By Carson Bennett, 11-28-07

 
 

Over the Thanksgiving weekend I did what any normal outdoor-sport fanatic does when the season is not cooperating with his or her sport of choice; I switched sports. Actually, I delayed switching sports. My friends and I headed out to Red Rock Canyon near Vegas for a four day camping and sport climbing vacation. Since Taos bumped back their opening date by a month, and Wolf Creek only had two inches at the base, we simply extended our climbing season. No problem.

Except I missed the first snow.

While driving back from our warm and sunny weekend climbing in the desert, we pulled over to the side of the road west of Flagstaff and bivouacked under the Ponderosa Pines for the night. The temperature had dropped twenty five degrees since leaving Vegas, and would drop even further – to fourteen degrees – just before dawn when we woke up. My friend Eric’s eyes appeared at the tiny slit left open in the hood of his mummy bag and, muffled by inches of goose down, he asked, “Did it snow?”

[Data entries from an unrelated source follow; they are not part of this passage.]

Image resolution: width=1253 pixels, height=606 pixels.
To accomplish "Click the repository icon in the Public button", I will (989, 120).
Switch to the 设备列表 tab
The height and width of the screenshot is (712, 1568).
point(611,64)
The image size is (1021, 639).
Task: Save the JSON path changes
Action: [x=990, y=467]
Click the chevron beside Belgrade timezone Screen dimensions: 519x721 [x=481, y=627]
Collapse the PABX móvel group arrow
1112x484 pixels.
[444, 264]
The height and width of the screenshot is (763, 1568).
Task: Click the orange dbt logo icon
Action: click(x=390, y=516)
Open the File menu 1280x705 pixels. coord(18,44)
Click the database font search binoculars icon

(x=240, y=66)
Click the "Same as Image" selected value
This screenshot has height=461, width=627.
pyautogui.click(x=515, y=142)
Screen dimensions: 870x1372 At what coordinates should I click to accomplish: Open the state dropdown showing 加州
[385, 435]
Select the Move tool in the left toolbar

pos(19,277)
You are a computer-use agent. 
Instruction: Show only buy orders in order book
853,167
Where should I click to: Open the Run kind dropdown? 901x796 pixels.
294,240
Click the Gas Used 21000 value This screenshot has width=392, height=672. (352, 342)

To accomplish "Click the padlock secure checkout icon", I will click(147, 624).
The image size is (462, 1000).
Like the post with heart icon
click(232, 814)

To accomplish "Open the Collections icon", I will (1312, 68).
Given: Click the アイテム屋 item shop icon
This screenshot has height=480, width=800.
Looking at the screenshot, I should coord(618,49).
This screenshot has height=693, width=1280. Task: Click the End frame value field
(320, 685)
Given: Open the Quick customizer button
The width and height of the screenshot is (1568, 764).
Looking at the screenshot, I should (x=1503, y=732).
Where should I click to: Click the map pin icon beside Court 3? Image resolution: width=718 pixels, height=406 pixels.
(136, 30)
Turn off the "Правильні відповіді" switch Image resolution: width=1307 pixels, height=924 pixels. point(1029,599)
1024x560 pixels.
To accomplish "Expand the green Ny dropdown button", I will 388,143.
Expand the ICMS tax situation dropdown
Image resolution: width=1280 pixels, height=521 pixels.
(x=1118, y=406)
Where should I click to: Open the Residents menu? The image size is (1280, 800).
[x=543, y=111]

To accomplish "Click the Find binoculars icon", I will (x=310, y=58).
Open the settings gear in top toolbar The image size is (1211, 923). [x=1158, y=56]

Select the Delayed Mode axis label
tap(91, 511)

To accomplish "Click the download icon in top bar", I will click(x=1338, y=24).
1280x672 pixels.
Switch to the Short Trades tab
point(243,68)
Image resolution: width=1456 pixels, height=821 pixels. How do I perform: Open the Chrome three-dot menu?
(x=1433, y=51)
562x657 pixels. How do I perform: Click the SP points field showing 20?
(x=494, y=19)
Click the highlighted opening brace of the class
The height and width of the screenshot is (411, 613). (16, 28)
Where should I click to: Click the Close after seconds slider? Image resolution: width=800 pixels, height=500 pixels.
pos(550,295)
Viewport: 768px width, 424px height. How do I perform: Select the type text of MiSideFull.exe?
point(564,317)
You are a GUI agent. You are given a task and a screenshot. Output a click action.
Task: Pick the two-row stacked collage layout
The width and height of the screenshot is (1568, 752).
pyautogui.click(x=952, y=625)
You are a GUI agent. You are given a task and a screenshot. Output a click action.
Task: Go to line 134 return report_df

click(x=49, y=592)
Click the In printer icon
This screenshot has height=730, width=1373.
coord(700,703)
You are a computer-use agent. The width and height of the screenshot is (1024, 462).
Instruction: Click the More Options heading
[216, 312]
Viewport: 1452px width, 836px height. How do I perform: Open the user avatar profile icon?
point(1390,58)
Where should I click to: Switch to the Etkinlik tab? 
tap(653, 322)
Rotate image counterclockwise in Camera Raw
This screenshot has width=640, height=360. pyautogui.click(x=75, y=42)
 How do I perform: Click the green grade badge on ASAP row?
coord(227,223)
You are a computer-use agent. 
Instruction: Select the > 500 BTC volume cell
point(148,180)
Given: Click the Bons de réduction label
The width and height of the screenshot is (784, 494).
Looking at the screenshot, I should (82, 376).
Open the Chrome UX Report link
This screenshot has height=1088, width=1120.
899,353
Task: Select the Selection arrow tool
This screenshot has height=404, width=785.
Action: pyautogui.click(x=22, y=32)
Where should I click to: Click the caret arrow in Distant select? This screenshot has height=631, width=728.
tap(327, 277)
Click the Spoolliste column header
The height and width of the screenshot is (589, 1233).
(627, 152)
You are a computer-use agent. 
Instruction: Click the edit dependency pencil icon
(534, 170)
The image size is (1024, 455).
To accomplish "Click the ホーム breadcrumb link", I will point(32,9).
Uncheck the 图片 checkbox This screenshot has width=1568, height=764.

I look forward to the first snow of the year with giddy excitement the same way a kid looks forward to presents under the tree on Christmas morning. When the thermometer drops below freezing I lose sleep anticipating snow. I fantasize about waking up at dawn, parting my blinds, and watching as the tree branches in my backyard catch the first flurries. I swear, I can feel it in the air when snow is on the way. But I didn’t feel anything other than cold that morning on the ground near Flagstaff. Frost covered everything, including our sleeping bags, but it hadn’t snowed.

Later that morning, after rousting Eric’s wife, Betty, from her nest in the backseat of the truck, we crossed the Arizona-New Mexico border into Gallup and my friend Randall nodded out the window. “Snow,” he said, without ceremony. Sure enough, on the north face of the hills lining I-40, a light dusting of snow sat preserved in the shadows. The first snow in New Mexico, and I missed it. By the time we arrived in Albuquerque the streets weren’t even wet, and a line of frost was barely visible on the crest of the Sandia Mountains.

I know it will snow again, of course. In fact, it’s supposed to snow this weekend. Taos got an inch or so last weekend and they should get at least four more starting Friday afternoon. Wolf Creek is expecting six inches, Durango four, and Santa Fe expects to add at least two more to the eight inches they received last weekend (and they should open soon).

Winter doesn’t officially begin for another three weeks, but the snow has begun to fall in southern Colorado and northern New Mexico. I will soon have to hang up my rope, draws, and climbing shoes in favor of skis, boots, poles, pass. But I look forward to it. The season is changing. I may have missed the first snow, but more is on the way. I can smell it.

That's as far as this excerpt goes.